Miércoles, 22 de abril. He abierto, por fin, los Cuadernos de Cioran (me lo había prometido para el final del encierro, pero se me agotó la paciencia; y, en todo caso, el aplazamiento ha cumplido su función: abrió un hueco por donde se colaron muchos otros libros). Entre golpes de pecho, jeremiadas y frases autodestructivas, muy al principio (página 15) me salta esta perla: «Percibir la parte de irrealidad en todas las cosas, señal irrefutable de que se avanza hacia la verdad…». Y he pensado que ojalá sea así, y que esta sensación intensa de irrealidad que nos envuelve desde hace días (semanas, de hecho) nos lleve tarde o temprano, no sé si a la verdad, que es palabra muy grande, pero sí al menos a alguna certeza benéfica. ¿Será mucho pedir?

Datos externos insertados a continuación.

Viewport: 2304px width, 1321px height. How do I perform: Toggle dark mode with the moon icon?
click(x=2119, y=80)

Por cierto, que vuelvo a confirmar para mis adentros que cualquier página de Cioran, por amarga o desconsolada que sea, es preferible a la papilla indigesta, confusa y niveladora de los medios de comunicación. Esa matraca, sobre todo. Cada vez que siento una punzada de desánimo —y a veces es más que una punzada—, me doy cuenta de que me he descuidado y he leído más prensa o visto más televisión de la que me conviene. Habrá gente —los propios periodistas, supongo— que pueda vadear sin apuro esta marea de noticias, pero yo no soy capaz. Así que evito los momentos de apatía y me digo, como el poeta: «El ocio, Catulo, te es dañino:/ en el ocio te exaltas e impacientas,/ el ocio perdió antaño reyes y ciudades felices».

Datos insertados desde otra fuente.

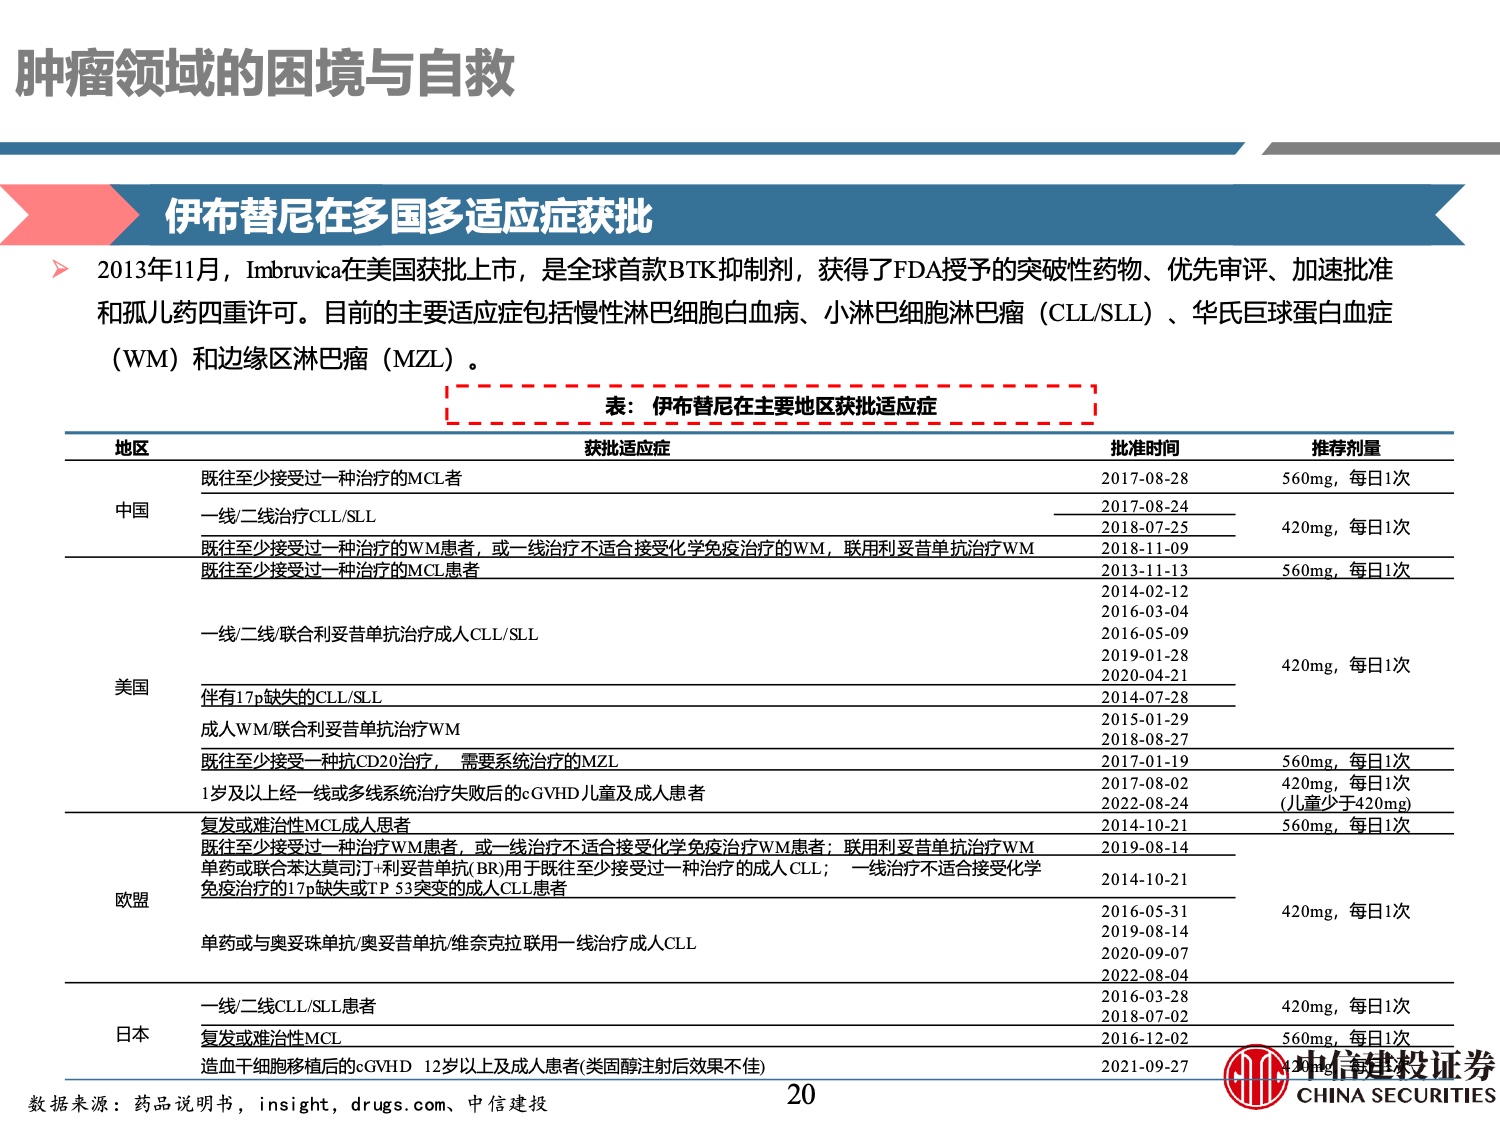Click the approval date 2017-08-28
The image size is (1500, 1125).
[x=1144, y=478]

Me desperté justo cuando había desesperado de llegar en metro a Atocha. Me perdía una y otra vez en los subterráneos y no encontraba por ningún lado la línea roja (que, para colmo, ni siquiera pasa remotamente por ahí). Luego, todavía en la cama, mientras me iba desgajando de las aguas del sueño, pensé: ¿Atocha? ¡Serás iluso!
Con la llegada de los vencejos llega también el cambio de la luz, que empieza a virar a blanco y se impregna de cal, de verano anticipado. Esa nitidez polvorienta del sur que es ceguera y en la que, a ciertas horas, se adivina el fondo negro, calcinado, de las cosas.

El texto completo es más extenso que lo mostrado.